WRITTEN TASK> Render all of the data below as a numbered list, dropping any blank lines.

Entries on where items appear
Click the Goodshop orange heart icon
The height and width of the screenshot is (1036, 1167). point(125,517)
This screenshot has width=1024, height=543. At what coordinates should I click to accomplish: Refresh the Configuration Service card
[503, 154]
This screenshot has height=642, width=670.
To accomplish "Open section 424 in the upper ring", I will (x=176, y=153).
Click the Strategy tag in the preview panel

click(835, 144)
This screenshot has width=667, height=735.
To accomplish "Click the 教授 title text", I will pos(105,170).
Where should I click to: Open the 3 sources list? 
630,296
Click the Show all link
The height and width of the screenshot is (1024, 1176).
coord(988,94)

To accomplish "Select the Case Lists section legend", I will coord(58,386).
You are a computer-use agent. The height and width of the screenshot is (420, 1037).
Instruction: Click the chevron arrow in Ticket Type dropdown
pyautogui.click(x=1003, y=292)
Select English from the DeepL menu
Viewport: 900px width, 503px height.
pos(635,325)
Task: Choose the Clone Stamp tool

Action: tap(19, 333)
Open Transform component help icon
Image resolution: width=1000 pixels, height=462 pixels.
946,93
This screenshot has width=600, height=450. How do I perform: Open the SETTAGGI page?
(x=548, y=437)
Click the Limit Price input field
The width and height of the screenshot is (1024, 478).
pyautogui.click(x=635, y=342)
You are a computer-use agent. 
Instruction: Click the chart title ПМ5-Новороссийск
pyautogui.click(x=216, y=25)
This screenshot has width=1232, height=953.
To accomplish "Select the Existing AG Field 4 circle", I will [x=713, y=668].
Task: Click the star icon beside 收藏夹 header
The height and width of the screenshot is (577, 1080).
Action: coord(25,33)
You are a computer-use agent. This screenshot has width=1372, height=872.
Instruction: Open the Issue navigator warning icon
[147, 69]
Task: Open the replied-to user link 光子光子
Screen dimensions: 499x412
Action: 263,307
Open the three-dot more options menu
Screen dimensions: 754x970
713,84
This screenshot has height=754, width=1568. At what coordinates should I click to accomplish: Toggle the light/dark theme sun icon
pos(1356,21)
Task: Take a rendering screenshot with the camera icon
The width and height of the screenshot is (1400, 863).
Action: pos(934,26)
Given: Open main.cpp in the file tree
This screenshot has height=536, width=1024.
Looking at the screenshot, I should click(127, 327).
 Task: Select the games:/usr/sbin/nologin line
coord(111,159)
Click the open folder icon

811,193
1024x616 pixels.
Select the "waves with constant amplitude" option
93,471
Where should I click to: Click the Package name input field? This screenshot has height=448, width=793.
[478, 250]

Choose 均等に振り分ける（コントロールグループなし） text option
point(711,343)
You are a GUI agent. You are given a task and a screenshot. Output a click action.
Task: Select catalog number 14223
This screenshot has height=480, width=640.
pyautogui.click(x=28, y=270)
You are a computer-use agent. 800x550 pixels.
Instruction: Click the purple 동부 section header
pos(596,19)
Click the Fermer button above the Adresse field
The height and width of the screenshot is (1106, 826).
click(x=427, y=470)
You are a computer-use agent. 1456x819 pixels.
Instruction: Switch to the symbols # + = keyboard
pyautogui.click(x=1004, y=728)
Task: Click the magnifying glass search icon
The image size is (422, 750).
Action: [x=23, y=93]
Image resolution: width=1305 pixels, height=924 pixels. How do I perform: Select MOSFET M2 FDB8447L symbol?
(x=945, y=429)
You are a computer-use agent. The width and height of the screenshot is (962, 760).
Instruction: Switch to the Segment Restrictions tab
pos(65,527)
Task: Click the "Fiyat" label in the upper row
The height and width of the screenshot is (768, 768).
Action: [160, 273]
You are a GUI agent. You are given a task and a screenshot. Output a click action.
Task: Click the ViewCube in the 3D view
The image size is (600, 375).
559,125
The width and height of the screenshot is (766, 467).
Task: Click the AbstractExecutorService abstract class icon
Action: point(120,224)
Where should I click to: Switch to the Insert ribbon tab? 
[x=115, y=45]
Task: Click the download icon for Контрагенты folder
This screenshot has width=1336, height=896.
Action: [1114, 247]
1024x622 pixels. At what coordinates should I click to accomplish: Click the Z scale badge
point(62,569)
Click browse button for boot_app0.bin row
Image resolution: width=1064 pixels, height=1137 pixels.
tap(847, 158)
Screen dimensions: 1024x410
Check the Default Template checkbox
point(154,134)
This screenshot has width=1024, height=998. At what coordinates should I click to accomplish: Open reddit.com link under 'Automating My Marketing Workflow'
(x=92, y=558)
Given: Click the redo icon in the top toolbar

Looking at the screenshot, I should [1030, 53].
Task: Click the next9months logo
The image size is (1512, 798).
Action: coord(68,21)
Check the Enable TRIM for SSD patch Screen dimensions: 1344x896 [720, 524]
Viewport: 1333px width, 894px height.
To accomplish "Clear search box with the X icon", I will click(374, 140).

EXERCISE SOLUTION>
1. Click the Goodshop orange heart icon
2. The height and width of the screenshot is (1036, 1167). point(125,517)
3. This screenshot has width=1024, height=543. At what coordinates should I click to accomplish: Refresh the Configuration Service card
4. [503, 154]
5. This screenshot has height=642, width=670.
6. To accomplish "Open section 424 in the upper ring", I will (x=176, y=153).
7. Click the Strategy tag in the preview panel
8. click(835, 144)
9. This screenshot has width=667, height=735.
10. To accomplish "Click the 教授 title text", I will pos(105,170).
11. Where should I click to: Open the 3 sources list? 
12. 630,296
13. Click the Show all link
14. The height and width of the screenshot is (1024, 1176).
15. coord(988,94)
16. To accomplish "Select the Case Lists section legend", I will coord(58,386).
17. You are a computer-use agent. The height and width of the screenshot is (420, 1037).
18. Instruction: Click the chevron arrow in Ticket Type dropdown
19. pyautogui.click(x=1003, y=292)
20. Select English from the DeepL menu
21. Viewport: 900px width, 503px height.
22. pos(635,325)
23. Task: Choose the Clone Stamp tool
24. Action: tap(19, 333)
25. Open Transform component help icon
26. Image resolution: width=1000 pixels, height=462 pixels.
27. 946,93
28. This screenshot has width=600, height=450. How do I perform: Open the SETTAGGI page?
29. (x=548, y=437)
30. Click the Limit Price input field
31. The width and height of the screenshot is (1024, 478).
32. pyautogui.click(x=635, y=342)
33. You are a computer-use agent. 
34. Instruction: Click the chart title ПМ5-Новороссийск
35. pyautogui.click(x=216, y=25)
36. This screenshot has width=1232, height=953.
37. To accomplish "Select the Existing AG Field 4 circle", I will [x=713, y=668].
38. Task: Click the star icon beside 收藏夹 header
39. The height and width of the screenshot is (577, 1080).
40. Action: coord(25,33)
41. You are a computer-use agent. This screenshot has width=1372, height=872.
42. Instruction: Open the Issue navigator warning icon
43. [147, 69]
44. Task: Open the replied-to user link 光子光子
45. Screen dimensions: 499x412
46. Action: 263,307
47. Open the three-dot more options menu
48. Screen dimensions: 754x970
49. 713,84
50. This screenshot has height=754, width=1568. At what coordinates should I click to accomplish: Toggle the light/dark theme sun icon
51. pos(1356,21)
52. Task: Take a rendering screenshot with the camera icon
53. The width and height of the screenshot is (1400, 863).
54. Action: pos(934,26)
55. Given: Open main.cpp in the file tree
56. This screenshot has height=536, width=1024.
57. Looking at the screenshot, I should click(127, 327).
58.  Task: Select the games:/usr/sbin/nologin line
59. coord(111,159)
60. Click the open folder icon
61. 811,193
62. 1024x616 pixels.
63. Select the "waves with constant amplitude" option
64. 93,471
65. Where should I click to: Click the Package name input field? This screenshot has height=448, width=793.
66. [478, 250]
67. Choose 均等に振り分ける（コントロールグループなし） text option
68. point(711,343)
69. You are a GUI agent. You are given a task and a screenshot. Output a click action.
70. Task: Select catalog number 14223
71. This screenshot has height=480, width=640.
72. pyautogui.click(x=28, y=270)
73. You are a computer-use agent. 800x550 pixels.
74. Instruction: Click the purple 동부 section header
75. pos(596,19)
76. Click the Fermer button above the Adresse field
77. The height and width of the screenshot is (1106, 826).
78. click(x=427, y=470)
79. You are a computer-use agent. 1456x819 pixels.
80. Instruction: Switch to the symbols # + = keyboard
81. pyautogui.click(x=1004, y=728)
82. Task: Click the magnifying glass search icon
83. The image size is (422, 750).
84. Action: [x=23, y=93]
85. Image resolution: width=1305 pixels, height=924 pixels. How do I perform: Select MOSFET M2 FDB8447L symbol?
86. (x=945, y=429)
87. You are a computer-use agent. The width and height of the screenshot is (962, 760).
88. Instruction: Switch to the Segment Restrictions tab
89. pos(65,527)
90. Task: Click the "Fiyat" label in the upper row
91. The height and width of the screenshot is (768, 768).
92. Action: [160, 273]
93. You are a GUI agent. You are given a task and a screenshot. Output a click action.
94. Task: Click the ViewCube in the 3D view
95. The image size is (600, 375).
96. 559,125
97. The width and height of the screenshot is (766, 467).
98. Task: Click the AbstractExecutorService abstract class icon
99. Action: point(120,224)
100. Where should I click to: Switch to the Insert ribbon tab? 
101. [x=115, y=45]
102. Task: Click the download icon for Контрагенты folder
103. This screenshot has width=1336, height=896.
104. Action: [1114, 247]
105. 1024x622 pixels. At what coordinates should I click to accomplish: Click the Z scale badge
106. point(62,569)
107. Click browse button for boot_app0.bin row
108. Image resolution: width=1064 pixels, height=1137 pixels.
109. tap(847, 158)
110. Screen dimensions: 1024x410
111. Check the Default Template checkbox
112. point(154,134)
113. This screenshot has width=1024, height=998. At what coordinates should I click to accomplish: Open reddit.com link under 'Automating My Marketing Workflow'
114. (x=92, y=558)
115. Given: Click the redo icon in the top toolbar
116. Looking at the screenshot, I should [1030, 53].
117. Task: Click the next9months logo
118. The image size is (1512, 798).
119. Action: coord(68,21)
120. Check the Enable TRIM for SSD patch Screen dimensions: 1344x896 [720, 524]
121. Viewport: 1333px width, 894px height.
122. To accomplish "Clear search box with the X icon", I will click(374, 140).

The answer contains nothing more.